One Square Inch of Silence
One Man’s Search for Natural Silence in a Noisy World
By Gordon Hempton and John Grossman
Free Press, $26.00
“One Square Inch of Silence is more than a book; it is a place in the Hoh Rain Forest, part of Olympic National Park — arguably the quietest place in the United States,” says Gordon Hempton, who has traveled the world as an acoustic ecologist, creating Emmy award-winning recordings of natural sounds. The extinction of natural soundscapes is of great concern to him. “Noise is quickly becoming a modern plague found nearly everywhere and often at unsafe levels. Noise has become so prevalent that it’s taken for granted,” the author states, noting that although noise disrupts people’s ability to sleep, to learn, to have moments of rest and quiet reflection, and to restore themselves to health (has anyone ever gotten really good rest in a hospital?), noise does not receive the attention given to other environmental concerns. The continued existence of silence, even in its last refuge, is precarious; there is currently no protection for silent places that would keep them free from the intrusion of human noise, thus making silence more endangered than animals or plants on the endangered species list.
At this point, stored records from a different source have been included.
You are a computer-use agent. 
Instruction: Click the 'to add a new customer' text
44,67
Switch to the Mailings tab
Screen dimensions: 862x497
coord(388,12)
Hempton and co-author John Grossman visited Washington, DC, to present their case for the preservation of quiet. While there, they met a woman who lives near Reagan International Airport who, in the three weeks that flights over the city were prohibited following 9/11, heard for the first time the sounds of her neighbors in their homes. “I heard my community,” she said. “And it went on for three weeks. And when the planes resumed flying and the quiet stopped, I cried.”